When it comes to support calls vs online, the study found significant differences between industries. In financial services, phone accounts for 21 percent, whereas online is at 79 percent. Yet, in computer hardware, online resources are used in 96 percent of the cases, leaving a modest 4 percent to the phone.
This research also points out that almost three quarters of the respondents monitor the performance of their knowledge bases, this being the most tracked of the online self-service channels. Page views and average time spent on the support page are the most frequently used metrics.
Knowledge bases and other online self-serving tools help people find their answers easier and fewer of them resort to call the support desk. This is a great news for everybody, as support employees have more time to help someone who calls in. They face more complex issues, as the simple one are solved by the individual oneself.
“A few respondents mentioned they can spend more one-on-one time with customers and that first-call resolution has increased. With lower call volume, wait times are decreased and callbacks can be made with fewer delays. Others reported customer satisfaction rates increasing along with Net Promoter scores. These are all very positive improvements and help make the case for self-service implementation,” researcher Craig Borowski says.
For this study, Software Advice interviewed 170 general managers, directors, manager and supervisors employed in customer service departments across the United States of America. They have all had experience implementing or managing directly self-service channels, and direct knowledge of the success metrics and key performance indicators used to track them.
If we’re allowed to speculate, we would say that as times goes by, knowledge bases and the other online channels are going to gain momentum, as young people, born with smartphone and tablet PCs in their hands tend to resort to faster and more techny ways of solving their problems, as opposed to that ancient call to the support line.

Data excerpt —
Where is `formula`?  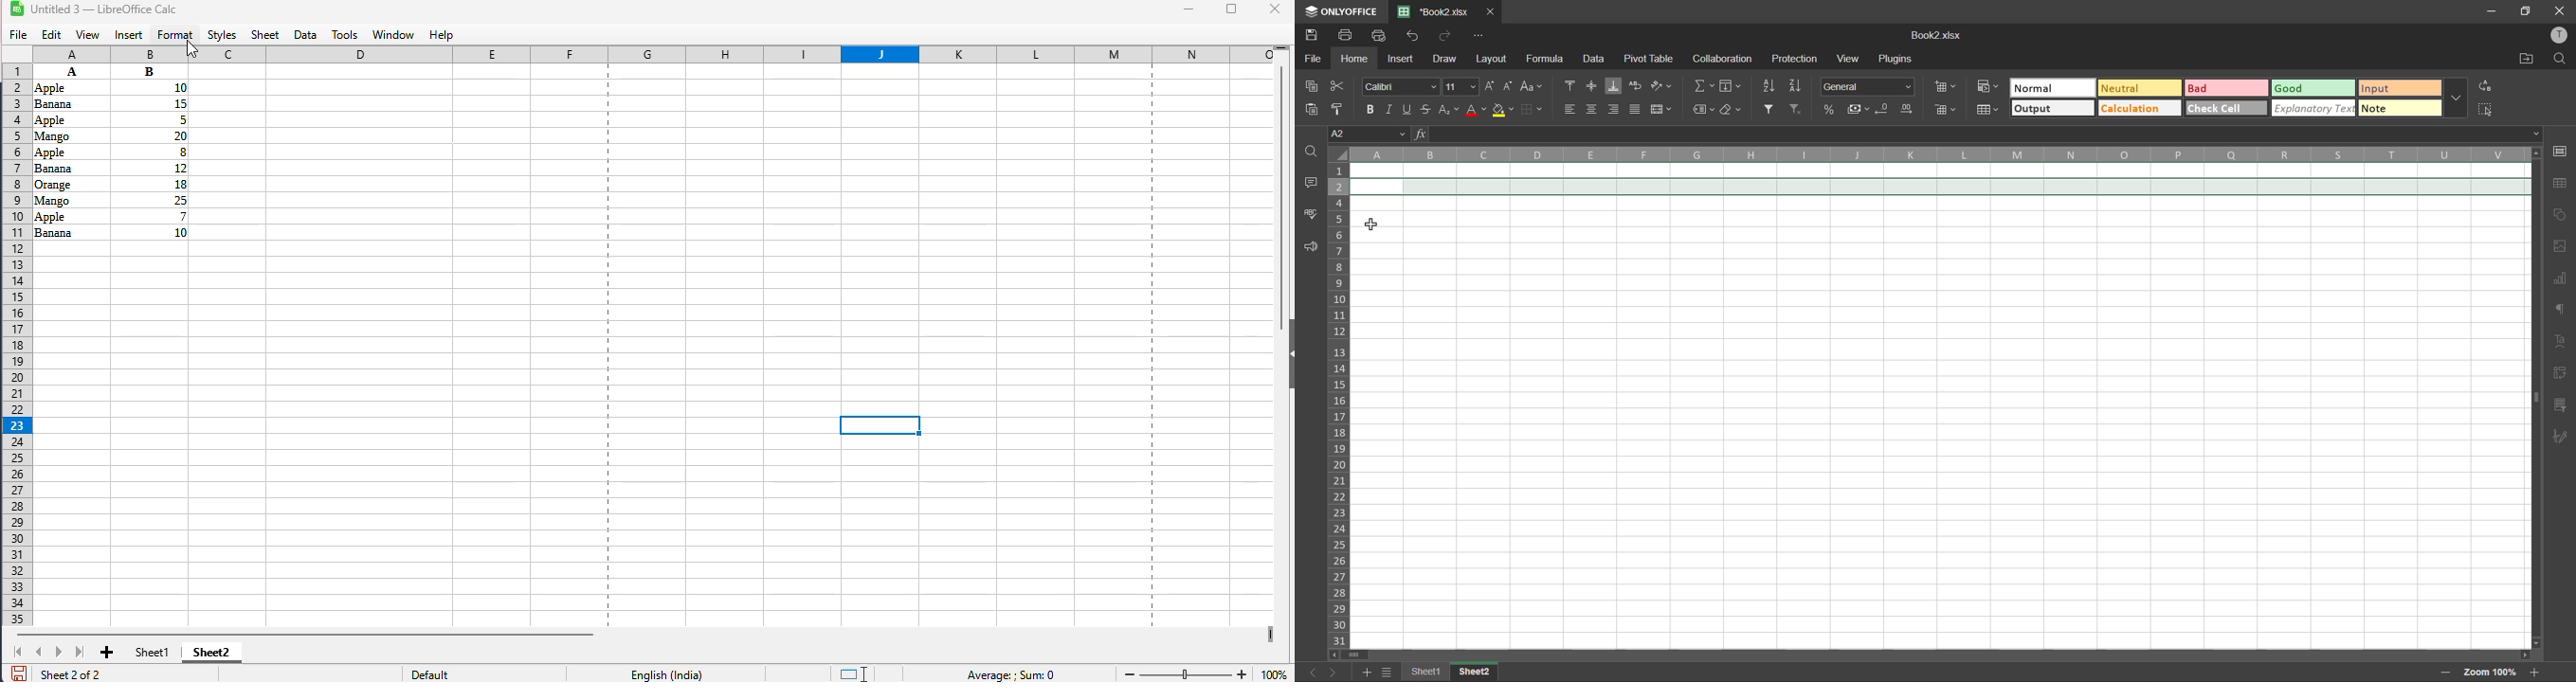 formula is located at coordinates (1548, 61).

What you will do —
A: Answer these questions from the customer self-service text:
(i) In computer hardware, what percentage of cases use online resources?
(ii) Which metrics are used most frequently to track knowledge base performance?
(iii) How many people did Software Advice interview for the study?
B: Rewrite the customer self-service text from "If we’re allowed" to "the support line.", changing "knowledge bases" to "help centers".

Solutions to the problems —
A:
(i) 96 percent
(ii) Page views and average time spent on the support page
(iii) 170

B:
If we’re allowed to speculate, we would say that as times goes by, help centers and the other online channels are going to gain momentum, as young people, born with smartphone and tablet PCs in their hands tend to resort to faster and more techny ways of solving their problems, as opposed to that ancient call to the support line.